___ SELECTED EXCERPT

A read query can write to disk: a Postgres story

krembo · on Nov 1, 2021

I'm doing professional services of optimizing on-prem and cloud Postgres databases. It always surprises me how much companies tend to take cloud databases as automated and rely on them to do auto-tuning for everything.

Well they don't, and as soon as the product goes live and the amount of data slightly grows, the performance degrades exponentially.

* Never count on cloud databases to replace a DBA work.

* Don't take ORM optimizations for granted. They all suck at one point or another.

* If you can't afford an FTE, take short professional gigs from time to time to fix and boost performance.

spicybright · on Nov 1, 2021

> Don't take ORM optimizations for granted.

I've been bitten many a time by this.

______
___ INFORMATION SUPPLIED

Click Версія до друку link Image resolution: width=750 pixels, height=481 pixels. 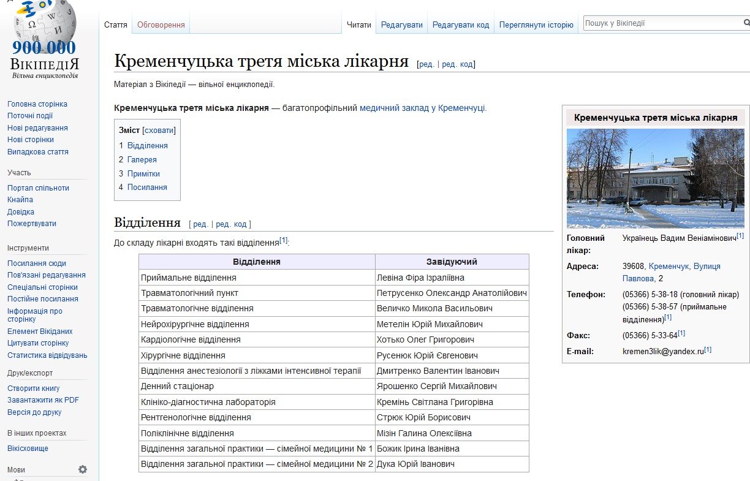pos(34,412)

______

EXERCISE TASK 1:
Repeat word for word the passage of the Postgres thread that opens with the words containing "I'm doing professional" and closes with "point or another.".
EXERCISE TASK 2:
Continue the Postgres forum thread from the point where it stops.

TASK RESPONSE 1:
I'm doing professional services of optimizing on-prem and cloud Postgres databases. It always surprises me how much companies tend to take cloud databases as automated and rely on them to do auto-tuning for everything.

Well they don't, and as soon as the product goes live and the amount of data slightly grows, the performance degrades exponentially.

* Never count on cloud databases to replace a DBA work.

* Don't take ORM optimizations for granted. They all suck at one point or another.

TASK RESPONSE 2:
I'd even go as far to say if you don't know how to write SQL that does the same thing your ORM framework is doing, you're setting yourself up for a lot of pain later when you do something non-trivial.

berkes · on Nov 1, 2021

Worse, is that ORMS tend to creep all through your code. Introducing not only all sorts of coupling- and responsibility issues down the road, it most of all leads to unexpected issues.

Sure, its nice being able to say `ThisPost.authors.sort(DESC, 'postCount').where('active = true').select('name', 'avatarUrl', 'postCount')` anywhere in your codebase, but you know have spread knowledge of how to sort, filter; what attributes there are, what their relations are and so on, throughout your codebase.

Or, more on-topic: you know have spread knowledge about what can be fetched optimized, and what will cause performance pain, throughout your code. Suddenly some view-template, or completely unrelated validation, can now cause your database to go down.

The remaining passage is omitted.